My parents are different ages.

“Nay,” my father says. “One may not divide by zero!”

I don’t ask how many Jonahs, how many Joes.

“Enough foolishness.” Mama is the queen supreme of all American Stroms, now and forever. “Who let all this math in the house? Let’s get on with the counting.”

Stand still and gaze for minutes, hours, and years to her give place.Our father discovers how time is not a string, but a series of knots. This is how we sing. Not straight through, but turning back on ourselves, harmonizing with bits we’ve already sung through, accompanying those nights we haven’t yet sung. This is the night, or might as well be, when Jonah cracks the secret language of harmony and breaks into our parents’ game of improvised quotations. Mama starts with Haydn; Da layers on a crazed glaze of Verdi.

The bird and the fish, out house hunting, lacing the nest with everything that fits. Then Jonah, out of nowhere, adding his pitch-perfect rendition of Josquin’s Absalon, fili mi . And for that feat, at so tender an age, he wins from my parents a look more frightened than any look that strangers have ever painted us with.

And later, when Einstein comes by the house for music night, playing his violin with the other physicist musicians, he needs give only the slightest push to shame my parents into sending their boy away. “This child has a gift. You don’t hear how big. You are too close. It’s unforgivable that you do nothing for him.”

The nothing my mother has given him is her own life. The unforgivable thing she’s guilty of: the steady rhythm of love. “The child has a gift.” And who does the great white-maned man think has given it to him? Every day, a school for that gift, costing no less than everything. She gives up her own gift, her own growth, her own vindication. But this is blackness, too: a world of white, declaring your efforts never enough, your sounds insufficient. Telling you to send the boy off, sell him into safety, let him fly away, give him over to mastery, lift him over that river any way you can. Never telling you what land you send him to, there on the far side.

Maybe she dies never questioning. Thinking the size of her boy’s skill has forced her hand. Believing in the obligation of beauty, a willing victim of high culture. Maybe she dies not knowing how there is no better school than hers. For here’s her boy, her eldest, stealing the keys of music, that music denied her. I see the look my parents trade then, pricing the experiment they’ve been running. Calculating the cost of their union.

What of Ruthie’s gift, had Mama lived? My sister, at four, is the fastest of all of us, latching onto the most elaborate melody, holding it high and clear, whatever the changing intervals around her. Soon, she is a genius mimic, doing Da, doing Mama, destroying in pitch-perfect parody her brothers’ walk and talk.

Wheezing like the postman. Stuttering sententiously like our parents’ favorite radio sage. Doddering like the aged corner grocer until Mama, gasping through tears, begs her for mercy. This is not parroting, but something more uncanny. Root seems to know things about human invention that her handful of years can’t have taught her. She lives in the skin of the people she replicates.
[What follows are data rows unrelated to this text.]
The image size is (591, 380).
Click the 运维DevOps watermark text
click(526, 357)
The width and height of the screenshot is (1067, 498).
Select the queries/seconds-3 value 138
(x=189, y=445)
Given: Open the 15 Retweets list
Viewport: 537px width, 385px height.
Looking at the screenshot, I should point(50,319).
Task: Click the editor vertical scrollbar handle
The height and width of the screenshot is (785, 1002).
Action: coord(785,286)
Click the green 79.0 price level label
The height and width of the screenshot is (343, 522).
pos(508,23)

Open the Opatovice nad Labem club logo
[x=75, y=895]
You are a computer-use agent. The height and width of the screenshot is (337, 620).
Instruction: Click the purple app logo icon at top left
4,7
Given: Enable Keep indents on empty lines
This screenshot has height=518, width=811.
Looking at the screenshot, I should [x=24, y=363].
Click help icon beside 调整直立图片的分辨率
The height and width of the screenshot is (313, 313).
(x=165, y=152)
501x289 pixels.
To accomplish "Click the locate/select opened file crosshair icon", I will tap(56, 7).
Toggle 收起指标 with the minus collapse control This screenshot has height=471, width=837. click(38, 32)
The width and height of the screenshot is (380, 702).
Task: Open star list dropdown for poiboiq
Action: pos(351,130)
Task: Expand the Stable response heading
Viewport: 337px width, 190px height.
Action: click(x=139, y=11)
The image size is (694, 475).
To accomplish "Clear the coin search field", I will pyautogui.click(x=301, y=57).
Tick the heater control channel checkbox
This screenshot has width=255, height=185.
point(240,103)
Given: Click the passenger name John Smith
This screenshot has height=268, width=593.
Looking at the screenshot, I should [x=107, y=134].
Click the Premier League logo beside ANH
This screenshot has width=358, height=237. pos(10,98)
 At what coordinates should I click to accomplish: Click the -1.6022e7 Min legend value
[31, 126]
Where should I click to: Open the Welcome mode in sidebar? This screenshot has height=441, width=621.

But my sister is a lifetime younger than we are. Three years between us: time enough to split us beyond recognition. Each of us is a fluke of our one thin moment. Four and a half years from this night, Mama will be where no years can touch her.

Her death cuts us all loose in time. Now I’m almost twice my mother’s age. I’ve come through some warping wormhole, twisting back to see what she looked like, reflected in the light of her family. Her face stands still with gazing on all that it won’t live to see. Now it is as old, as young, as all other things that have stopped.

With nothing to check my memory, I can trust nothing. Memory is like vocal preparation. The note must center in the mind before the voice can land on it. The sound from the mouth has been sent out long beforehand. Already she opens to me in that look, one that takes years to reach me: her terror at hearing her prodigy son. This is the memory I send on ahead, my clue to the woman, when all other clues are long gone. She trades the look with my father, seeing what they’ve made, a secret, terrible acknowledgment: Our child is a different race from either of us.

I get my own look from her, to set alongside that one. Just once, and so fleeting that it’s over before she launches it. But unmistakable: It comes three days before I leave to join my brother in Boston. I’m taking what both of us know is our last private lesson together. We’ve been working through the Anna Magdalena notebook. Most of the pieces are already too easy for me, although I never say so. Even great players still play these, we tell each other. It’s a family notebook, Mama says, something Bach made to build his wife a home in music. It’s a family album, like the Polaroids my parents keep of the years we’ve been through. Postcards savored and kept safe.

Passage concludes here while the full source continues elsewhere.